_Exercise_. Give the whole listing below once more, exactly, without pictures.

_Records shown_.
- - -

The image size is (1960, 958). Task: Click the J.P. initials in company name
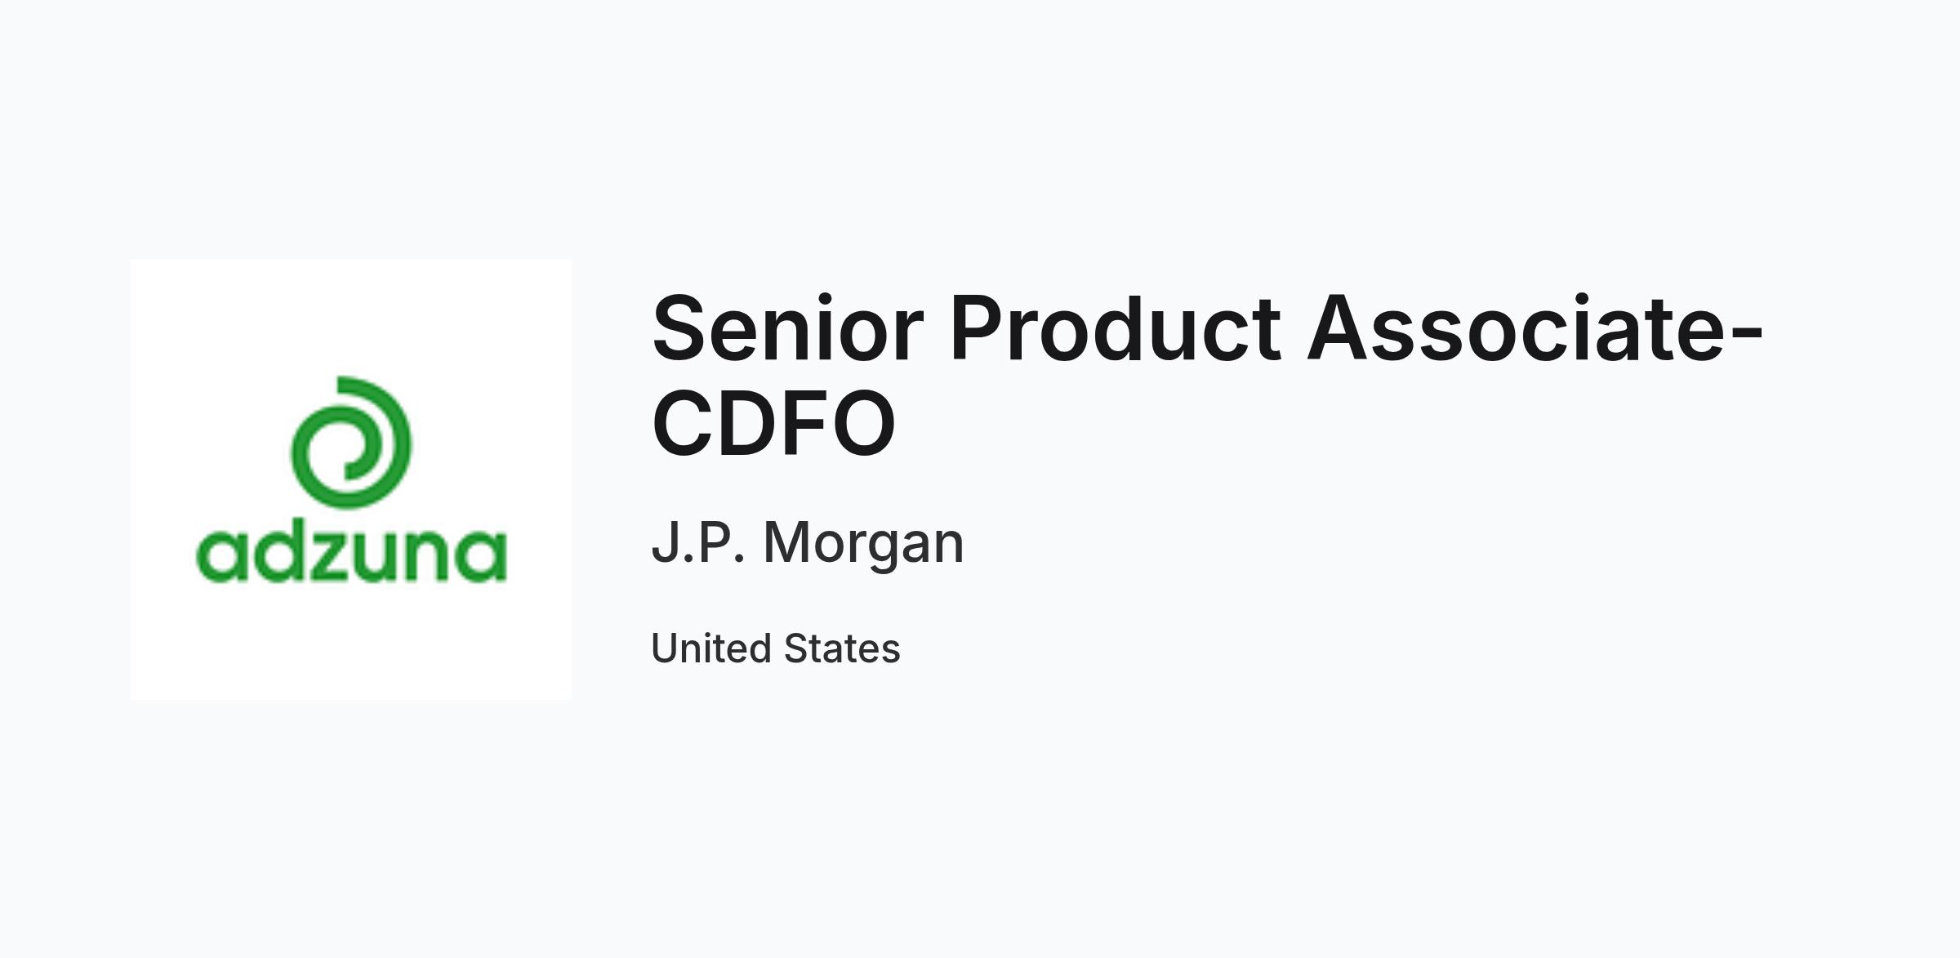point(698,542)
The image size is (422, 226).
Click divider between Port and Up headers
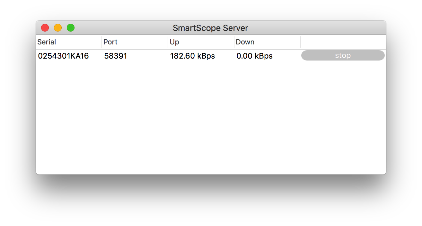point(168,42)
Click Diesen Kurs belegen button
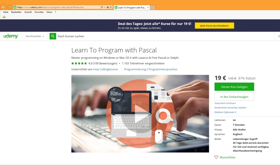The height and width of the screenshot is (165, 280). tap(234, 87)
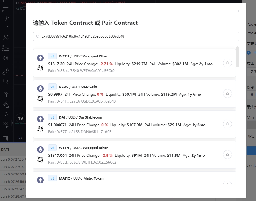
Task: Toggle lock all drawing tools
Action: point(6,114)
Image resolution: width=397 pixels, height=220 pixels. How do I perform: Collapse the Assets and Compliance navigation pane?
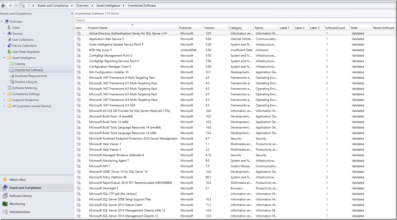(x=72, y=14)
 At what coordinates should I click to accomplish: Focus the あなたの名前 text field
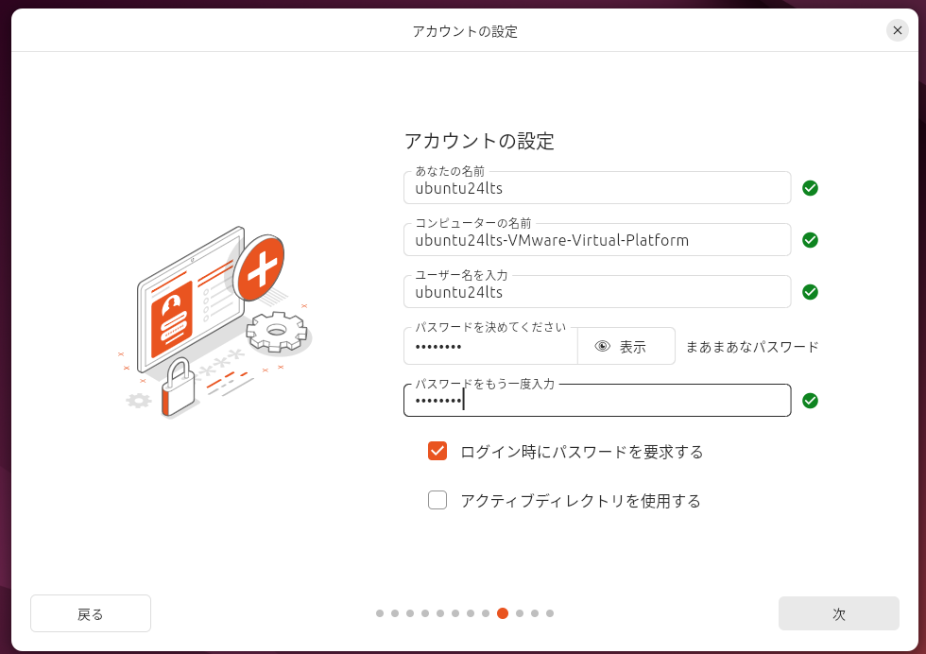pos(597,188)
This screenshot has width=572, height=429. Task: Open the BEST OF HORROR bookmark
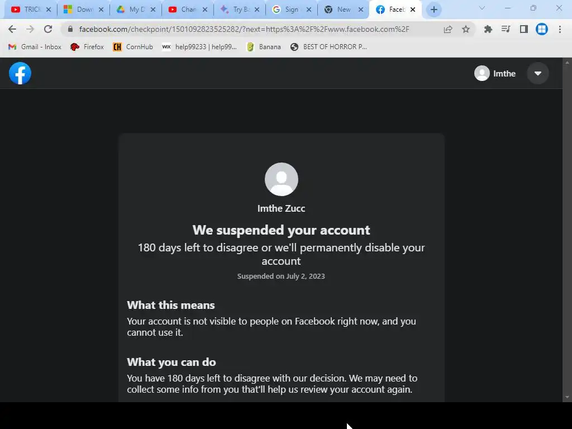(x=328, y=47)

- - -

_Answer_.
The image size is (1960, 958). Task: Click the J.P. initials in company name
point(698,542)
The image size is (422, 226).
Click divider between Port and Up headers
point(168,42)
Click Diesen Kurs belegen button
The height and width of the screenshot is (165, 280). tap(234, 87)
Task: Toggle lock all drawing tools
Action: point(6,114)
Image resolution: width=397 pixels, height=220 pixels. How do I perform: Collapse the Assets and Compliance navigation pane?
(x=72, y=14)
 At what coordinates should I click to accomplish: Focus the あなたの名前 text field
pos(597,188)
This screenshot has width=572, height=429. Task: Open the BEST OF HORROR bookmark
(x=328, y=47)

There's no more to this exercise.